Bloodlines
Are you good-looking? Honestly, are you? Oh, don’t fret. Beauty or lack of it is not a curse or divine providence. We are what we are because of the genes passed on to us by our parents. Sadly, some genes transmit certain conditions which challenge medical doctors and those who carry them.

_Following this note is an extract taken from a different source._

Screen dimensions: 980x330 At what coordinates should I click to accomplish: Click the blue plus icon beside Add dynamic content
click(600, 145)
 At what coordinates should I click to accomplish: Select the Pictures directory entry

Doctors or not, we try to find answers to such questions as “Are you good-looking?” especially when at a loss on how to answer them. Genetics, the science of genes, therefore, plays a role when faced with questions regarding one’s physicality (or lack thereof) and/or medical condition. Now, I cordially invite you to learn the fundamentals of inheritance a.k.a. genetics.
The basics
Chromosomes are threadlike structures found in the nucleus
(center) of the cell. Cells resemble
fried eggs (sunny side up) under the microscope, and the egg yolk is the
nucleus that contains the chromosomes.
Chromosomes contain the genetic material that codes
for specific traits or attributes that will make us what we are, i.e.,
black-haired, dark, tall, etc. Humans
have 46 or 23 pairs of chromosomes: 23 from the mother and 23 from the
father. A pair is called sex chromosomes
because they confer one’s biological sex, i.e., XX in females and XY in males. The other 22 pairs are called autosomes and
they determine traits (hair color, height, etc.) other than one’s biological
sex.
The genetic material contained in
chromosomes is called DNA.
Deoxyribonucleic acid (DNA) is commonly described as the blueprint of
life and is organized into units called genes.

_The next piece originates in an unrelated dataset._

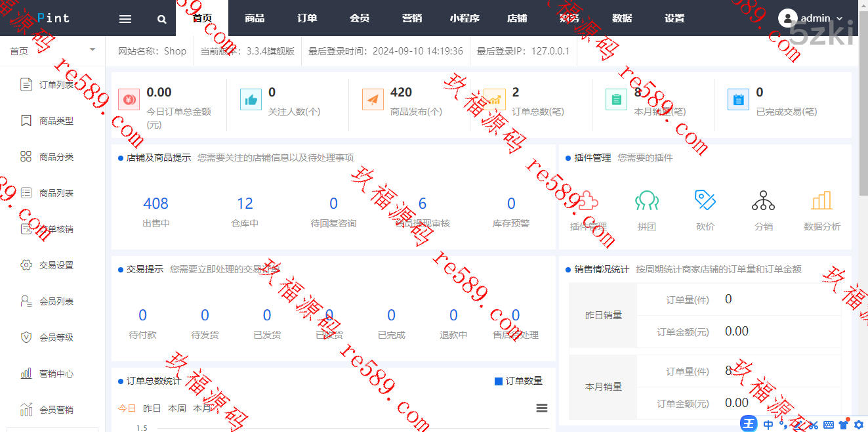Open the 数据分析 plugin icon
Screen dimensions: 868x432
click(821, 201)
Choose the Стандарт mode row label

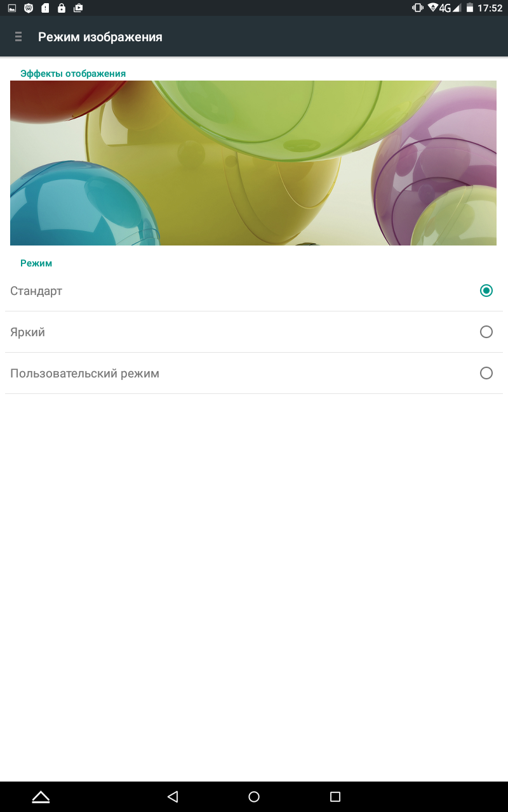(x=36, y=291)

Genes are units of heredity.
We, humans and animals, always inherit a pair of genes from our parents
because we, as Earth-born beings, have two biological parents. Each gene codes for a specific attribute or
trait and is designated a letter for easier identification. For example, the “a” gene stands for the
black color (if we assign “a” as black) and makes the animal appear black, “d”
for opal, etc.
Alleles are alternate forms of genes, i.e., different
versions of a given gene. Therefore,
alleles are also genes. Let us assume
that “MS Word” is a gene. It has alleles
(versions) such as 97 and 2000. While MS
Word 2000 is different from 97, both of them are word processing software and,
therefore, function the same way, i.e., they make typing much easier.
Locus is a specific site in the chromosome where the genes
that code for a trait or attribute are located.
For example, the A locus contains genes/alleles (A, a, etc.) that code
for the color black and its gradations.
The “MS Word” locus contains the alleles 2000, 97, etc.
There are three usual modes of
inheritance: recessive, dominant, and sex-linked. Other modes of inheritance are beyond the
scope of this article.
Inheritance is recessive if both parents have to contribute the same allele
(I will use “gene” and “allele” interchangeably from this point forward) for
the trait to manifest. Let us say that
the black color (trait) is recessive and is designated “a.” For the offspring to appear black, both
parents have to contribute “a” so that the child will have “aa” genes: one “a”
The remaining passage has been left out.